Sebut saja misalnya Ditjen AHU mendapatkan peringkat pertama Inovasi Pelayanan Publik dari Kemenpan RB tahun 2014, peringkat pertama Sistem Akuntabilitas Kinerja Instansi Pemerintah (SAKIP)  dengan nilai 95,77 skala 100 pada 2015 dan 2016, peringkat pertama Penilaian Mandiri Pelaksanaan Reformasi Birokrasi Kemenpan RB nilai 92,7 skala 100 tahun 2016 dan 2017, Penghargaan Kementerian Keuangan dalam Akses Kementerian/Lembaga PNBP Terbaik tahun 2016, Penyajian Laporan Keuangan Terbaik SAI (Sistem Akuntansi Pemerintah) di tahun 2016 dan Peringkat Pertama Sistem Pengendalian Internal Pemerintah (SPIP) nilai 3.85 skala 5 tahun 2017.

 

Freddy sendiri bukan orang baru di bidang kekayaan intelektual. Ia menjabat Ketua Komisi Banding Merek RI 2003-2008. Selanjutnya, dosen Fakultas Hukum Universitas Indonesia ini dipercaya menjabat Direktur Teknologi Informasi DJKI 2008-2010. Kali ini Freddy ibarat dikembalikan ke kantor lamanya dengan kewenangan jauh lebih besar. Berikut wawancara Hukumonline bersama Freddy di ruang kerja Dirjen KI, di penghujung tahun 2018 lalu.

 

Apa saja yang sedang menjadi fokus perhatian DJKI dalam setahun belakangan?

Ada tiga fokus yang terus saya lakukan dan sosialisasikan: filing (pendataan), commercialization (komersialisasi), enforcement (penegakan hukum). 

 

Filing yang meliputi pendaftaran, registrasi, database jadi hal yang penting.
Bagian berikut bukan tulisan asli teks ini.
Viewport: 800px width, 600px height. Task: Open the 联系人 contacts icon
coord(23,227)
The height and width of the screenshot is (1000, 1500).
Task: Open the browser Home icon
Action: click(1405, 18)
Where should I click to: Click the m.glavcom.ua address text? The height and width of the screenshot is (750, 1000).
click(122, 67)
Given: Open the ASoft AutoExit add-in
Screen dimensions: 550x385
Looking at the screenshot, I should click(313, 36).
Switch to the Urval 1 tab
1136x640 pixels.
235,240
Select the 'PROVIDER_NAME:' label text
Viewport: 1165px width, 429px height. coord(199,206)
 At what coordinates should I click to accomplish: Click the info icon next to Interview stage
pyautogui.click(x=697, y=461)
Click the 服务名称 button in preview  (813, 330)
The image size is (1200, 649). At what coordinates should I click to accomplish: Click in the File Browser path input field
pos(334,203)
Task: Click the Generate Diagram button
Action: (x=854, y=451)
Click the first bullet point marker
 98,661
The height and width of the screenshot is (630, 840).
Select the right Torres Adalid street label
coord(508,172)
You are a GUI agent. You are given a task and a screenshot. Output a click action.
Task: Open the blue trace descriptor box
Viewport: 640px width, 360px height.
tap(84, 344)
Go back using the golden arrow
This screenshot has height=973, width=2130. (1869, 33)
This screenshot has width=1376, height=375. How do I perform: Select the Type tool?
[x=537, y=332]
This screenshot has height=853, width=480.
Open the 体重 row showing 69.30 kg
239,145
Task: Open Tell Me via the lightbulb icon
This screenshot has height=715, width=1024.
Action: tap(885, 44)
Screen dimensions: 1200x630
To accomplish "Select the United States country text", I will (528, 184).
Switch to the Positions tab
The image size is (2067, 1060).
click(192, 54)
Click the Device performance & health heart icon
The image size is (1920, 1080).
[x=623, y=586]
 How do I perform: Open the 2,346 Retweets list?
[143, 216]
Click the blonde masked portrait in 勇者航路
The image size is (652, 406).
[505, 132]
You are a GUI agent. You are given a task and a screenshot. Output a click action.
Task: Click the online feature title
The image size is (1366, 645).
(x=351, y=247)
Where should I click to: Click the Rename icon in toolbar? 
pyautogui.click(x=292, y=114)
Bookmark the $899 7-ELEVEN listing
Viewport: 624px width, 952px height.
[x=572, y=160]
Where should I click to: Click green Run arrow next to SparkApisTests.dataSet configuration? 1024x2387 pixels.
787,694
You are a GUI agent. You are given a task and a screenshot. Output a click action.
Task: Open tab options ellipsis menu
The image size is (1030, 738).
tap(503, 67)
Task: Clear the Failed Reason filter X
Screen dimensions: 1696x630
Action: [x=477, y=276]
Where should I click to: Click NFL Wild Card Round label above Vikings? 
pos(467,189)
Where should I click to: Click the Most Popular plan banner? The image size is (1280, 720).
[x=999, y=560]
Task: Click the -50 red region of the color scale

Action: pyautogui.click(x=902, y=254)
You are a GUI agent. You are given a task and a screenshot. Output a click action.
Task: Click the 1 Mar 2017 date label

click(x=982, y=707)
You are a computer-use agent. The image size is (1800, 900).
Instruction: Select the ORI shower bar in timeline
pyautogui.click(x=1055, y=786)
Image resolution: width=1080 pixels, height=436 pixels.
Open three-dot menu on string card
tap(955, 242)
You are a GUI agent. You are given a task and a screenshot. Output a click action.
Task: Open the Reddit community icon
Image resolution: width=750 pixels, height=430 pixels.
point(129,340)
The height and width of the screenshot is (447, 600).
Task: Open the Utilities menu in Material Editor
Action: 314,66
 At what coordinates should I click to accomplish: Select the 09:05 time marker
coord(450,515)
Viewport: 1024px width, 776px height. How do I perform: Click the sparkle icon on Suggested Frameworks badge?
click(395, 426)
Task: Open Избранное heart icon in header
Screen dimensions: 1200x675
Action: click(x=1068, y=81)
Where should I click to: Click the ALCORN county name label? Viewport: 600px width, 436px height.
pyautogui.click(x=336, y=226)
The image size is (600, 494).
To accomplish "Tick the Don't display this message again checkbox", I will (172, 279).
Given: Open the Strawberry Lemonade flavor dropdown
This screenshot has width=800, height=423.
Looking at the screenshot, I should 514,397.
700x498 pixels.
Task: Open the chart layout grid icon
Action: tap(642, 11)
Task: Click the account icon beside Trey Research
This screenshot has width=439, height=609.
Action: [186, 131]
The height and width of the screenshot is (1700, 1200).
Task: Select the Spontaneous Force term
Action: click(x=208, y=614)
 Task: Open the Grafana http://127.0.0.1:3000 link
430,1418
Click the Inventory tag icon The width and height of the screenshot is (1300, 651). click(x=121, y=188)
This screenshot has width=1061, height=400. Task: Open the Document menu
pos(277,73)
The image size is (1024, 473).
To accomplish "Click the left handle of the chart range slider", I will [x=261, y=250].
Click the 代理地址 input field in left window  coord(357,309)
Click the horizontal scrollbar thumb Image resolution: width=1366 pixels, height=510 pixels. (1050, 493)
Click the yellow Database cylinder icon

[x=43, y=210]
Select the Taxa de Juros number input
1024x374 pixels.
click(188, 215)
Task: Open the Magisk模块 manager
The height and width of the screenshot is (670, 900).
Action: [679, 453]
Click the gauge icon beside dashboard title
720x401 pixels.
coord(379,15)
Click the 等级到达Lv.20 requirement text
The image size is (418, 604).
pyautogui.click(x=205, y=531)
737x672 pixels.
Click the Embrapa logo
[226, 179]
Ditjen Kekayaan intelektual tanpa filing itu non sense untuk jadi yang terbaik. Apalagi kalau masih manual, belum online, ya nggak mungkin. Ini urusannya dengan digitalisasi, bagaimana dokumen terdata dengan baik serta pusat data yang baik. Maka kami akan bangun pusat data yang benar-benar mumpuni di DJKI.

 

Nah, tanpa komersialisasi jangan bicarakan soal kekayaan intelektual. Mengapa ada kekayaan intelektual? Tentu karena ada nilai ekonomis.  Terakhir tentang enforcement, justru selama ini DJKI sering menyoal enforcement tapi justru tidak fokus ke filing dan komersialisasi. Pembajakan terjadi karena lemahnya filing dan komersialisasi. Kebanyakan orang akhirnya meremehkan soal hak kekayaan intelektual, ketimbang melakukan inovasi jadi lebih senang membajak karya orang lain. Misalnya dengan filing yang baik akan menjaga keaslian inovasi. Oleh karena itu, untuk saat ini kami tidak menekankan enforcement. Bahkan DJKI mengupayakan alternatif penyelesaian sengketa antara para pihak. Kami mendorong mereka mediasi ketimbang diperkarakan secara pidana. Hasilnya ada penurunan pengaduan kasus pembajakan ke DJKI. Bahkan perusahaan-perusahaan besar bisa menyelesaikan perkaranya tanpa perlu dibawa ke proses pidana.